» **What you need to do**:
Write out, word for word, every line in the data below from the one containing "डायबिटि‍क मरीजों को" to the one containing "आलेख (642, 146)", both of them included.

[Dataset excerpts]
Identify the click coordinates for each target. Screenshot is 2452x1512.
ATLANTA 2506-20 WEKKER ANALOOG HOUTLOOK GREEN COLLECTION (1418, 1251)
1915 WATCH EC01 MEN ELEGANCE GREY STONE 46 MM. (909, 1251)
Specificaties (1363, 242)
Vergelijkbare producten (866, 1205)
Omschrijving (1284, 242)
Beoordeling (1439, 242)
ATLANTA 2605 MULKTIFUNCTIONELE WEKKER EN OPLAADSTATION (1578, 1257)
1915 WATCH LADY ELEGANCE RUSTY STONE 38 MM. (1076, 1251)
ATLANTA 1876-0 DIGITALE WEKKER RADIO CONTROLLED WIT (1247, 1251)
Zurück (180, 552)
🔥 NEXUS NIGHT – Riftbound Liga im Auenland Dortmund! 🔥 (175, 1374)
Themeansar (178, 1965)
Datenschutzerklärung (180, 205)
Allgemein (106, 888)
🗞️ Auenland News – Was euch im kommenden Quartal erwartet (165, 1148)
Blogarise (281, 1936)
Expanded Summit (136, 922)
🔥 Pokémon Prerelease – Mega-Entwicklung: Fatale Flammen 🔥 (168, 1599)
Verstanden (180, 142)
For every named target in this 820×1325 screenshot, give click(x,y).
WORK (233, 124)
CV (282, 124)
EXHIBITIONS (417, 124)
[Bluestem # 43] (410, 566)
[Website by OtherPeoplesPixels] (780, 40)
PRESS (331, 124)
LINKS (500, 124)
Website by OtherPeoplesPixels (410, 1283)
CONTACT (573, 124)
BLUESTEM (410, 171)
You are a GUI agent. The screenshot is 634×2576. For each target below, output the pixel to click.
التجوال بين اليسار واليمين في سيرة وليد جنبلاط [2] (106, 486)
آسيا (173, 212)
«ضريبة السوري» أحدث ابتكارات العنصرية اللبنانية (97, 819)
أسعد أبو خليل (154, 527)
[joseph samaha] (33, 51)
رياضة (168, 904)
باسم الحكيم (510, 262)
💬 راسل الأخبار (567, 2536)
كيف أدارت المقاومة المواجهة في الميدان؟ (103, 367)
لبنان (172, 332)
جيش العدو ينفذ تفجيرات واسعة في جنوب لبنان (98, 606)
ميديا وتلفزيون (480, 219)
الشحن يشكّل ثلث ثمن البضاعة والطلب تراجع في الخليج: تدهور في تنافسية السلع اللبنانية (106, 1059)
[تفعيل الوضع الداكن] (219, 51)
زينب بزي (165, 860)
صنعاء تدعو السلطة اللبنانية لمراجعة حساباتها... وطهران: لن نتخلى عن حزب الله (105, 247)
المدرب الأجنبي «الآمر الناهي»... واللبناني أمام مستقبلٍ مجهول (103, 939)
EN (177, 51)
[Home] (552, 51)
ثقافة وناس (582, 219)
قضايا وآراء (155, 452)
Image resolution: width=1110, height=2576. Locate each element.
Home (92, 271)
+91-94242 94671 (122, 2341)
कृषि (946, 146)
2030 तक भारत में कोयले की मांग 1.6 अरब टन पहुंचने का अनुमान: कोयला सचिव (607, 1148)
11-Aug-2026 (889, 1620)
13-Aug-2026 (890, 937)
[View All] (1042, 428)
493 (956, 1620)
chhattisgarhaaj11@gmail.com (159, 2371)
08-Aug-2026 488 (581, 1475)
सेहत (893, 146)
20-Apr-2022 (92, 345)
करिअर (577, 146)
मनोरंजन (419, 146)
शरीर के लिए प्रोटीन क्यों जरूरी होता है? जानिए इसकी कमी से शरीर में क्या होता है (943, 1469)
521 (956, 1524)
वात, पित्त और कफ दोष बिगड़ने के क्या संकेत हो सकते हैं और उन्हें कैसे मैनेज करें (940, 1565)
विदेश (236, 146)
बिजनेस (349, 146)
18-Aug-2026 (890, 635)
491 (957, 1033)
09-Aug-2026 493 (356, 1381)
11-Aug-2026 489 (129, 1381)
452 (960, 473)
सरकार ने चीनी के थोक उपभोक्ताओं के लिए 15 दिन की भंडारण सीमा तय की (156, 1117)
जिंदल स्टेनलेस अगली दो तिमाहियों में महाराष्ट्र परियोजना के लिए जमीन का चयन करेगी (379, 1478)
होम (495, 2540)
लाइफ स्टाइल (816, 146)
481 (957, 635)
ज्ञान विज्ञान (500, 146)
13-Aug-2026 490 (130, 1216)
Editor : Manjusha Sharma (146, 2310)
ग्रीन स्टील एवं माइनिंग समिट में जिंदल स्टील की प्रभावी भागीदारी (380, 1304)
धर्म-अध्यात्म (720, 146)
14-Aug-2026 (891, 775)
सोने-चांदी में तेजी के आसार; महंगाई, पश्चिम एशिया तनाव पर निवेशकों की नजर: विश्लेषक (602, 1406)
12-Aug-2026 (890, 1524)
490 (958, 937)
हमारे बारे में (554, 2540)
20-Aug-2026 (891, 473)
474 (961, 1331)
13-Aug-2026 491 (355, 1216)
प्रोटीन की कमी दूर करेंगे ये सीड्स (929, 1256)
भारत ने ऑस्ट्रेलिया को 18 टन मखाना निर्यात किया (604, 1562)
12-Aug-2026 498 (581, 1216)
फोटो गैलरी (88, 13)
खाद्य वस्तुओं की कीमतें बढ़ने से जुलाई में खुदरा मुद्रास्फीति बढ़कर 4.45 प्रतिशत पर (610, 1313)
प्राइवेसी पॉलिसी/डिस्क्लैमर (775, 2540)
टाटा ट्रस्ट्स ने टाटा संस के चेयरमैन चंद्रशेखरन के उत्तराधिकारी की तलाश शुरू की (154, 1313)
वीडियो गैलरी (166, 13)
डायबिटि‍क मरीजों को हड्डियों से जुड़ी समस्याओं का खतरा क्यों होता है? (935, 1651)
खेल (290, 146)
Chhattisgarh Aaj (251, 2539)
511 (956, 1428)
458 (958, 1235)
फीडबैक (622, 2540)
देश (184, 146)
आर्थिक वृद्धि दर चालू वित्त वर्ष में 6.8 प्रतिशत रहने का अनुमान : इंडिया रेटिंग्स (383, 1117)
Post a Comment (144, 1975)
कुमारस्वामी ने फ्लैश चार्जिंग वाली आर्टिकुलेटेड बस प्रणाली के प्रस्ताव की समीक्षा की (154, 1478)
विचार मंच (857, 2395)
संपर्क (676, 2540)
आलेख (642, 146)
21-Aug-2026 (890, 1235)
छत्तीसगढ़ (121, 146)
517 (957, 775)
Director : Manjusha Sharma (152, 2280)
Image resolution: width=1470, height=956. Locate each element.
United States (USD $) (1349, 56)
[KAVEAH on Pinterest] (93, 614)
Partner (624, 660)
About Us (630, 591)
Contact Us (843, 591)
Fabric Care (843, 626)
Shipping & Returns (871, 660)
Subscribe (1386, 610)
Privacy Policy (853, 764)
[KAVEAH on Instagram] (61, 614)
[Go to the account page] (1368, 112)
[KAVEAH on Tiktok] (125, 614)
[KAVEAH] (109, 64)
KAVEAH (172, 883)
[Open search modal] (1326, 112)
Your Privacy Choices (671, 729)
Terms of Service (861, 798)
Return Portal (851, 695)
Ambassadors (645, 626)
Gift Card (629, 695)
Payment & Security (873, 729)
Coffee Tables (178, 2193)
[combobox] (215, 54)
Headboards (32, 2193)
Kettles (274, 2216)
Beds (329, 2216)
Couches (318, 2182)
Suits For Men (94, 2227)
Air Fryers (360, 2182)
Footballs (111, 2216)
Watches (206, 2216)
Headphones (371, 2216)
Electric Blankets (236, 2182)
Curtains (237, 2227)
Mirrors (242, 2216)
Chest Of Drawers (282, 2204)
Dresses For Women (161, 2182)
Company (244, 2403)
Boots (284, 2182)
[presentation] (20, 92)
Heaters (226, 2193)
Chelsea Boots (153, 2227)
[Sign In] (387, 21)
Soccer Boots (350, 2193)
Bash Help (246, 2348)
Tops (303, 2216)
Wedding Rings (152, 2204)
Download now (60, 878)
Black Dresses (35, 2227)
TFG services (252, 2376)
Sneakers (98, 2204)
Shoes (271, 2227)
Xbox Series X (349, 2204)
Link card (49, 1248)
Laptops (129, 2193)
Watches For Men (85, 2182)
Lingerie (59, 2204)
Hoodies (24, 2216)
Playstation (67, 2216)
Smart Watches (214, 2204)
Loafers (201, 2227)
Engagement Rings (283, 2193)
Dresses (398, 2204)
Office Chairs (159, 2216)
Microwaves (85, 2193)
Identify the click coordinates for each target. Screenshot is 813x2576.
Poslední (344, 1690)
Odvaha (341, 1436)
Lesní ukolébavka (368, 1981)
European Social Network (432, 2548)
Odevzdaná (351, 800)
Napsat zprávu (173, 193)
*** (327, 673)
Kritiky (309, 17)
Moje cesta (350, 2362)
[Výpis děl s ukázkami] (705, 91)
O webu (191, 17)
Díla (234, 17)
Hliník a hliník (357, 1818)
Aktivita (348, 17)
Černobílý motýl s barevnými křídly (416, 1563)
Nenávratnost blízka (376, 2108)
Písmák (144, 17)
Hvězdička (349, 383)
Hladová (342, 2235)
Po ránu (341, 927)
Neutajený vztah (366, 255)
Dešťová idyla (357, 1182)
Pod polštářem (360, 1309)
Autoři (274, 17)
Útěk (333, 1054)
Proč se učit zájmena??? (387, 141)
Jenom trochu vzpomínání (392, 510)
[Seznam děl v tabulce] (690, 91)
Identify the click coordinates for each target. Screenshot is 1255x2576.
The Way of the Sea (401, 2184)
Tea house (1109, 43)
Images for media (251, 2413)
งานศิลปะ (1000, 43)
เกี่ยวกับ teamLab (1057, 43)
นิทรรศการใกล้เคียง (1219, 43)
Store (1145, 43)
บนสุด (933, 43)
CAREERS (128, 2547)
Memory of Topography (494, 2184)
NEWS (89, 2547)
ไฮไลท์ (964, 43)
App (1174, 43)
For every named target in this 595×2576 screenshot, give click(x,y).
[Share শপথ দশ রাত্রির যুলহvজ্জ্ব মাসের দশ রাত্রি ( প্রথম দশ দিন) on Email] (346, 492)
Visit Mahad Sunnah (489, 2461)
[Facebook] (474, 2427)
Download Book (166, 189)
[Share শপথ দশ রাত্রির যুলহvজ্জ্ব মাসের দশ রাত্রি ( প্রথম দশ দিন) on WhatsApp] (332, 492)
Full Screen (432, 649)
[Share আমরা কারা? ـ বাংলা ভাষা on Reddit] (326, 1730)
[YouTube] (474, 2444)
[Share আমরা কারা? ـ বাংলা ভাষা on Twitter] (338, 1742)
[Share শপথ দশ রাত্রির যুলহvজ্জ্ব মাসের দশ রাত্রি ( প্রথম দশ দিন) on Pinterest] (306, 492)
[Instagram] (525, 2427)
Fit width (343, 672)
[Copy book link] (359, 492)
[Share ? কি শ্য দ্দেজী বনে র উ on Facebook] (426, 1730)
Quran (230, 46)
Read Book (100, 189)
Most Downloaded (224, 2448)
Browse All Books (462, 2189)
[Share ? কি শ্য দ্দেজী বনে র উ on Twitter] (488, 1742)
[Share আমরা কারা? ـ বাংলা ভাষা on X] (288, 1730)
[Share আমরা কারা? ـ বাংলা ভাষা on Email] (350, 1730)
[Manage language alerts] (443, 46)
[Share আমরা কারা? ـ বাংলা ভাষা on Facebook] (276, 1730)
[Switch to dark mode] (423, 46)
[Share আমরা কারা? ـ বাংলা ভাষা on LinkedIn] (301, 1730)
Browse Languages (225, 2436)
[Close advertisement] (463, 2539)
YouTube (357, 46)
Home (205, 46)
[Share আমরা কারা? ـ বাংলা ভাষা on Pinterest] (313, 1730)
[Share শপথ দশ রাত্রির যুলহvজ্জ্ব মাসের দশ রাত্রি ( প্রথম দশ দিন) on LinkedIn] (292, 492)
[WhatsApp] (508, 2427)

» **Expected answer**:
डायबिटि‍क मरीजों को हड्डियों से जुड़ी समस्याओं का खतरा क्यों होता है? (935, 1651)
खेल (290, 146)
Chhattisgarh Aaj (251, 2539)
511 (956, 1428)
458 (958, 1235)
फीडबैक (622, 2540)
देश (184, 146)
आर्थिक वृद्धि दर चालू वित्त वर्ष में 6.8 प्रतिशत रहने का अनुमान : इंडिया रेटिंग्स (383, 1117)
Post a Comment (144, 1975)
कुमारस्वामी ने फ्लैश चार्जिंग वाली आर्टिकुलेटेड बस प्रणाली के प्रस्ताव की समीक्षा की (154, 1478)
विचार मंच (857, 2395)
संपर्क (676, 2540)
आलेख (642, 146)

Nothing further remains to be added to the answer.